(What you need to do) Repeat exactly, and only, the lines below starting at the line that contains "Noticias (90, 75)" and ending at the line that contains "FAQs (548, 870)", inclusive of both.

### Material for this exercise ###

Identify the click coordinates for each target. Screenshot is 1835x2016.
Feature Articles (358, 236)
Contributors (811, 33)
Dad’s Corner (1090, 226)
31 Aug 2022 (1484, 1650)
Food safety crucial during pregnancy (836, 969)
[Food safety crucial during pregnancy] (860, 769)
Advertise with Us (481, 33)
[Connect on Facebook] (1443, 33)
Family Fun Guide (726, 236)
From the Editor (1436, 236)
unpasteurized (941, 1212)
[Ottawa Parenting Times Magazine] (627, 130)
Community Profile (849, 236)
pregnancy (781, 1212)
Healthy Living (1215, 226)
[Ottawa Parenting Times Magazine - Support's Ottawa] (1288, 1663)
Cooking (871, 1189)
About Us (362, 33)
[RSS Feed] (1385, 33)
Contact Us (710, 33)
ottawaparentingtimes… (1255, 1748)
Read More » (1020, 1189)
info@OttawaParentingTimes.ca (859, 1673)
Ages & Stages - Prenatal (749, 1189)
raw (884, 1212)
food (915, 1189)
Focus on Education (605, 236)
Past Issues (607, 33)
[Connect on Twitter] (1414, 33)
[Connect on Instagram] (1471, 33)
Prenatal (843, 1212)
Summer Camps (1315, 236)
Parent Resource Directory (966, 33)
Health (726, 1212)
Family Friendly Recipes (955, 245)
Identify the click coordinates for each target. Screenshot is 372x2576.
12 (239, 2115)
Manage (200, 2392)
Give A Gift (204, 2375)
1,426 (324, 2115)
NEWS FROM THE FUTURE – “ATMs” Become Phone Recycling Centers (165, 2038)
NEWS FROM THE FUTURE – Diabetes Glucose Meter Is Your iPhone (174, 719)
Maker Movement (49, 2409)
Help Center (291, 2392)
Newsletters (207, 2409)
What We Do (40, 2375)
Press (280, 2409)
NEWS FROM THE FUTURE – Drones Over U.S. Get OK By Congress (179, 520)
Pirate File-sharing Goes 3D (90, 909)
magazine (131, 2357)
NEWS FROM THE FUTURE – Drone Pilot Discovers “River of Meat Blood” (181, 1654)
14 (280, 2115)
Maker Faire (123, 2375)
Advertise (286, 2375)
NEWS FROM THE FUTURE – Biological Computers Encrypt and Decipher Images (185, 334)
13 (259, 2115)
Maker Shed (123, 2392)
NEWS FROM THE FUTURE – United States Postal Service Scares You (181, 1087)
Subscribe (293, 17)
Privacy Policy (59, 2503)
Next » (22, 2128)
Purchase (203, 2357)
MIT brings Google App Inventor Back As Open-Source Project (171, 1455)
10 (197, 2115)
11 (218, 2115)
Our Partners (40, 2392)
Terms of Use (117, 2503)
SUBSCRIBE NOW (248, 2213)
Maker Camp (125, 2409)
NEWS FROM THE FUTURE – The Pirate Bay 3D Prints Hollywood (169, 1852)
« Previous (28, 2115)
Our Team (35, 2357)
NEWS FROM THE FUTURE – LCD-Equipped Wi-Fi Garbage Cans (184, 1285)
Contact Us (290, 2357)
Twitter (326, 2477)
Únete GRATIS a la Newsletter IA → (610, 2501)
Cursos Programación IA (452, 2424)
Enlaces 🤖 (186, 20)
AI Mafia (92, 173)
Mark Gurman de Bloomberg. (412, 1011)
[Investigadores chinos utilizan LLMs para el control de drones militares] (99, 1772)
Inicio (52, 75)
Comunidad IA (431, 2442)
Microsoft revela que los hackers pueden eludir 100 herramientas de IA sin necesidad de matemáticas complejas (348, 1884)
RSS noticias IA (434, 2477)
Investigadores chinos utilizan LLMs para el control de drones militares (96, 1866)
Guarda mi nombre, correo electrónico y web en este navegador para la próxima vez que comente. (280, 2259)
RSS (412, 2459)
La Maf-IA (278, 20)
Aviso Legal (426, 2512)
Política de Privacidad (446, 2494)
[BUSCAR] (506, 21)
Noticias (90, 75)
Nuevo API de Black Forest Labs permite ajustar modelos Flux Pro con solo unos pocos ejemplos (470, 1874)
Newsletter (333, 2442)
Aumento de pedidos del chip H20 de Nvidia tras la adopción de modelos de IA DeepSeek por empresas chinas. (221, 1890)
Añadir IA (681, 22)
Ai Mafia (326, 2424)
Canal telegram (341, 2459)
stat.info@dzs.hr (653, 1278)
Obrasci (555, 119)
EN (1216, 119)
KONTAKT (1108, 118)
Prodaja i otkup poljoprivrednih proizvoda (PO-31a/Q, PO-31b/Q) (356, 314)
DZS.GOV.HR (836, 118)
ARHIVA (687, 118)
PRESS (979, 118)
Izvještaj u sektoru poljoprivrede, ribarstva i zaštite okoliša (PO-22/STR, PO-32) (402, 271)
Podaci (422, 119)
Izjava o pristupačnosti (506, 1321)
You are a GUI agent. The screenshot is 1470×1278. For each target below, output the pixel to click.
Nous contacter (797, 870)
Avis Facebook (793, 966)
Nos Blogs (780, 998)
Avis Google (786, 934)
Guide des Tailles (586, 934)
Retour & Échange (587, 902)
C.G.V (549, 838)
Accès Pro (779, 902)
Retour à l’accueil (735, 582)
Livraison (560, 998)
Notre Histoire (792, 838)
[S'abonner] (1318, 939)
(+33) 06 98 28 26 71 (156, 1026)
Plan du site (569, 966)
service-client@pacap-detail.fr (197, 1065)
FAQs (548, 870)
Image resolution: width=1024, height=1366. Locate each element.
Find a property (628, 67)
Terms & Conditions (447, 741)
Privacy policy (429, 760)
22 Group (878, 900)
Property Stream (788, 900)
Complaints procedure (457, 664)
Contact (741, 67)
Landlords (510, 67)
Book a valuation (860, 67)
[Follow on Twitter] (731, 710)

###

(Task solution)
Noticias (90, 75)
Nuevo API de Black Forest Labs permite ajustar modelos Flux Pro con solo unos pocos ejemplos (470, 1874)
Newsletter (333, 2442)
Aumento de pedidos del chip H20 de Nvidia tras la adopción de modelos de IA DeepSeek por empresas chinas. (221, 1890)
Añadir IA (681, 22)
Ai Mafia (326, 2424)
Canal telegram (341, 2459)
stat.info@dzs.hr (653, 1278)
Obrasci (555, 119)
EN (1216, 119)
KONTAKT (1108, 118)
Prodaja i otkup poljoprivrednih proizvoda (PO-31a/Q, PO-31b/Q) (356, 314)
DZS.GOV.HR (836, 118)
ARHIVA (687, 118)
PRESS (979, 118)
Izvještaj u sektoru poljoprivrede, ribarstva i zaštite okoliša (PO-22/STR, PO-32) (402, 271)
Podaci (422, 119)
Izjava o pristupačnosti (506, 1321)
You are a GUI agent. The screenshot is 1470×1278. For each target below, output the pixel to click.
Nous contacter (797, 870)
Avis Facebook (793, 966)
Nos Blogs (780, 998)
Avis Google (786, 934)
Guide des Tailles (586, 934)
Retour & Échange (587, 902)
C.G.V (549, 838)
Accès Pro (779, 902)
Retour à l’accueil (735, 582)
Livraison (560, 998)
Notre Histoire (792, 838)
[S'abonner] (1318, 939)
(+33) 06 98 28 26 71 (156, 1026)
Plan du site (569, 966)
service-client@pacap-detail.fr (197, 1065)
FAQs (548, 870)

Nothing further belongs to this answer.